Analysis of the Clever Hans Effect in COVID-19 Detection Using Chest X-Ray Images and Bayesian Deep Learning
29 Pages Posted: 12 Apr 2023
In recent months, the detection of COVID-19 from radiological images has become a research topic of significant interest. This is because previous results demonstrate the feasibility of the application, but literature has also reported some biases of the systems developed, which significantly limit their translation to the clinic. This paper deals with a set of explainability/interpretability techniques to analise spurious correlations during the inference, the consistency of the decisions, the uncertainty of the models, their performance, and certain biasing effects. For this purpose, we used two different off-the-shelf convolutional neural networks (DenseNet-121 and EfficientNet-B6) and their Bayesian counterparts. In view of the results, DenseNet is preferred in both its deteministic and stochastic versions, reaching BAcc over 97 % training with a large dataset (more than 70,000 images). However, results demonstrate that the artificial models are significantly affected by the Clever Hans effect, which is minimized pre-processing with a semantic segmentation of the lungs to guide the learning process towards an area with a causal relationship with the problem under study. Conclusions could also be extrapolated to the general context of pneumonia detection from plain chest X-Ray images.

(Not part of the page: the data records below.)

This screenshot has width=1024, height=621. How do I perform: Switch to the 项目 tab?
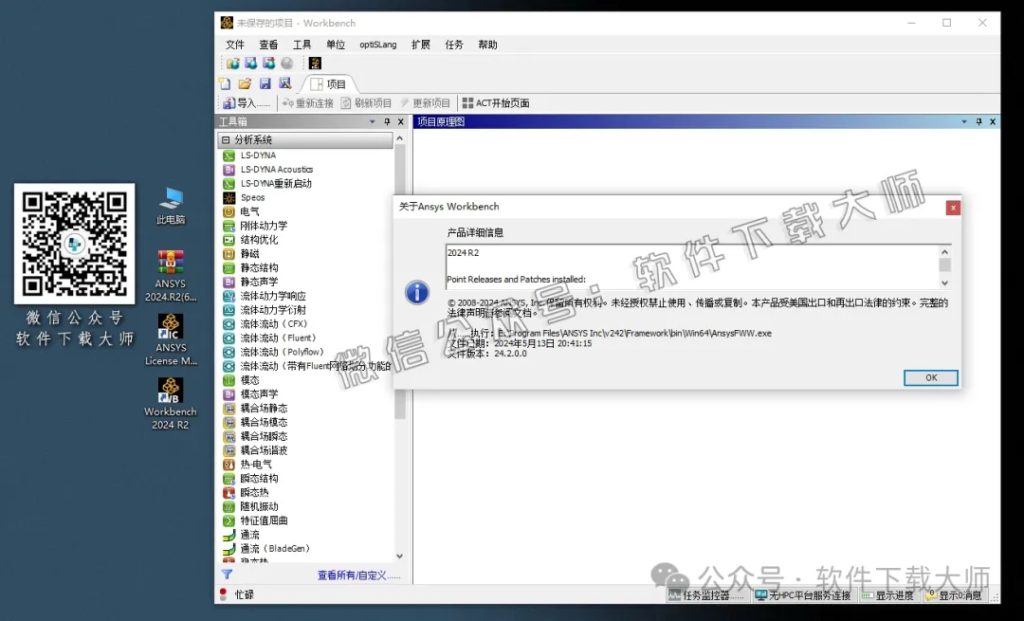pos(331,83)
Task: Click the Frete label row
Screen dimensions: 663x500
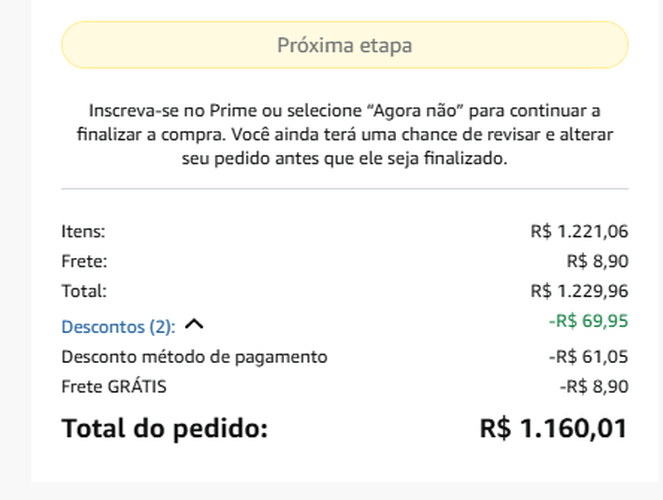Action: (83, 262)
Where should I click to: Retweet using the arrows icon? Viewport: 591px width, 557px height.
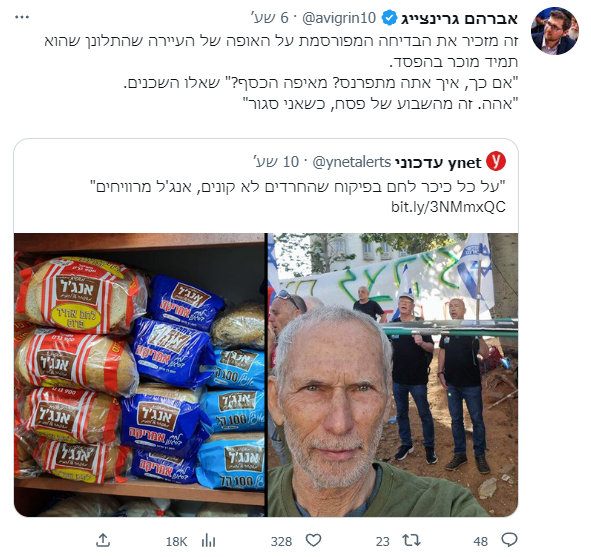coord(411,540)
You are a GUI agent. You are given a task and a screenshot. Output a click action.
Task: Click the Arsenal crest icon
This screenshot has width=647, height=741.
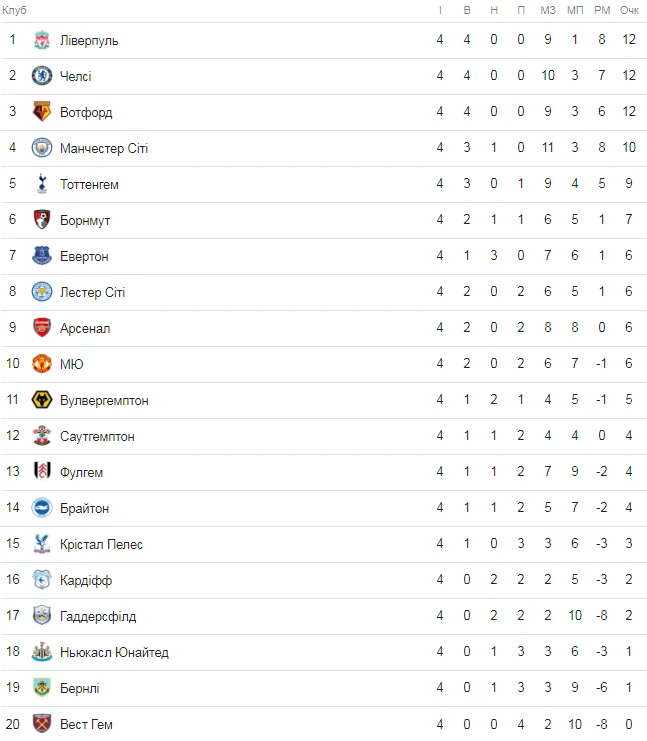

Funding Information: Funded by the agreement between Comunidad de Madrid (Consejerıa de Educacion, Universidades, Ciencia y Portavocıa) and Universidad Politecncia de Madrid, to finance research actions on SARS-CoV-2 and COVID-19 disease with the REACT-UE resources of the European Regional Development Funds. This work was also supported by the Ministry of Economy and Competitiveness of Spain under Grant DPI2017-83405-R1.
Declaration of Interests: None.
Ethics Approval Statement: This was a retrospective study using non-institutional public Health Insurance Portability and Accountability Act (HIPAA) compliant deidentified imaging data. Ethical review and approval were waived for this reason. Patient consent was waived due to the use of open data.
Keywords: Deep learning, Bayesian Learning, explainability, Uncertainty, Calibration, COVID-19, Pneumonia, Radiological Imaging, Chest X-Ray.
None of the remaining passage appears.